Quote only the lines from the top of the listing below down to and including the line with "Politique de témoins (451, 2559)".

* SUPPLIED MATERIAL *
────────────────────────────────────────

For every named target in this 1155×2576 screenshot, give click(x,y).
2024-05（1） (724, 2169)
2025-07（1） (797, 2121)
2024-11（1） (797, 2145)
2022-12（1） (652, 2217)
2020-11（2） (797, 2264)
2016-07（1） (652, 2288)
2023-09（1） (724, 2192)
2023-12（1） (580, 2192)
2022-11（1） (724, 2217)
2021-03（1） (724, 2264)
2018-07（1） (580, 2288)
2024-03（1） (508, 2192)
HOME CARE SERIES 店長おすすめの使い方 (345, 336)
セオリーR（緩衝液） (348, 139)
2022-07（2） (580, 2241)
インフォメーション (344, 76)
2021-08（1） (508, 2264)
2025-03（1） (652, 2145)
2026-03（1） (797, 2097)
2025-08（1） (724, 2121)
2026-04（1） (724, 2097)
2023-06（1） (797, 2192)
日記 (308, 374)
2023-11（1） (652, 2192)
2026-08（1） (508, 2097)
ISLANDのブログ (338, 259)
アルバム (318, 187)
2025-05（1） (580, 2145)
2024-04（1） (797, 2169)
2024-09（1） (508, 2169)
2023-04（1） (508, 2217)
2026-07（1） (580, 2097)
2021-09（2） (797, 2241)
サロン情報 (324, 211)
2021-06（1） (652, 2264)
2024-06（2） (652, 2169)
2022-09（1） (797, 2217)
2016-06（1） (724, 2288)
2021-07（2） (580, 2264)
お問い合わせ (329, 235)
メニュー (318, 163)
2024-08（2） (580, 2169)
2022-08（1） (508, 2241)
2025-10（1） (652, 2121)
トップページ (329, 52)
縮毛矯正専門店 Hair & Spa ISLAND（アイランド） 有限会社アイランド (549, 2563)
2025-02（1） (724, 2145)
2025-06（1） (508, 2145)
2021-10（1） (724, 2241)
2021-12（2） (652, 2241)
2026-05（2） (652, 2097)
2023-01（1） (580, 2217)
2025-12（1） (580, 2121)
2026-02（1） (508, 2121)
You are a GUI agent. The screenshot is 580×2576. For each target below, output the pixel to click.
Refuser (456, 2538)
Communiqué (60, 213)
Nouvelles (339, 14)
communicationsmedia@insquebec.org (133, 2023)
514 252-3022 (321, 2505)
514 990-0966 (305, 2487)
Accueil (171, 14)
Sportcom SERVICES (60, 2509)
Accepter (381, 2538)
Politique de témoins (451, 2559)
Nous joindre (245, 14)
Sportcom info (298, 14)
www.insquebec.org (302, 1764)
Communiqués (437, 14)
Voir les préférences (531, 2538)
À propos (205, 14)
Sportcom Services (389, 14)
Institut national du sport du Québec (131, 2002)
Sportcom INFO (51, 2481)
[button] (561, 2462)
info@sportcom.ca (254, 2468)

────────────────────────────────────────

* ANSWER SECTION *
For every named target in this 1155×2576 screenshot, give click(x,y).
2024-05（1） (724, 2169)
2025-07（1） (797, 2121)
2024-11（1） (797, 2145)
2022-12（1） (652, 2217)
2020-11（2） (797, 2264)
2016-07（1） (652, 2288)
2023-09（1） (724, 2192)
2023-12（1） (580, 2192)
2022-11（1） (724, 2217)
2021-03（1） (724, 2264)
2018-07（1） (580, 2288)
2024-03（1） (508, 2192)
HOME CARE SERIES 店長おすすめの使い方 (345, 336)
セオリーR（緩衝液） (348, 139)
2022-07（2） (580, 2241)
インフォメーション (344, 76)
2021-08（1） (508, 2264)
2025-03（1） (652, 2145)
2026-03（1） (797, 2097)
2025-08（1） (724, 2121)
2026-04（1） (724, 2097)
2023-06（1） (797, 2192)
日記 (308, 374)
2023-11（1） (652, 2192)
2026-08（1） (508, 2097)
ISLANDのブログ (338, 259)
アルバム (318, 187)
2025-05（1） (580, 2145)
2024-04（1） (797, 2169)
2024-09（1） (508, 2169)
2023-04（1） (508, 2217)
2026-07（1） (580, 2097)
2021-09（2） (797, 2241)
サロン情報 (324, 211)
2021-06（1） (652, 2264)
2024-06（2） (652, 2169)
2022-09（1） (797, 2217)
2016-06（1） (724, 2288)
2021-07（2） (580, 2264)
お問い合わせ (329, 235)
メニュー (318, 163)
2024-08（2） (580, 2169)
2022-08（1） (508, 2241)
2025-10（1） (652, 2121)
トップページ (329, 52)
縮毛矯正専門店 Hair & Spa ISLAND（アイランド） 有限会社アイランド (549, 2563)
2025-02（1） (724, 2145)
2025-06（1） (508, 2145)
2021-10（1） (724, 2241)
2021-12（2） (652, 2241)
2026-05（2） (652, 2097)
2023-01（1） (580, 2217)
2025-12（1） (580, 2121)
2026-02（1） (508, 2121)
You are a GUI agent. The screenshot is 580×2576. For each target below, output the pixel to click.
Refuser (456, 2538)
Communiqué (60, 213)
Nouvelles (339, 14)
communicationsmedia@insquebec.org (133, 2023)
514 252-3022 (321, 2505)
514 990-0966 (305, 2487)
Accueil (171, 14)
Sportcom SERVICES (60, 2509)
Accepter (381, 2538)
Politique de témoins (451, 2559)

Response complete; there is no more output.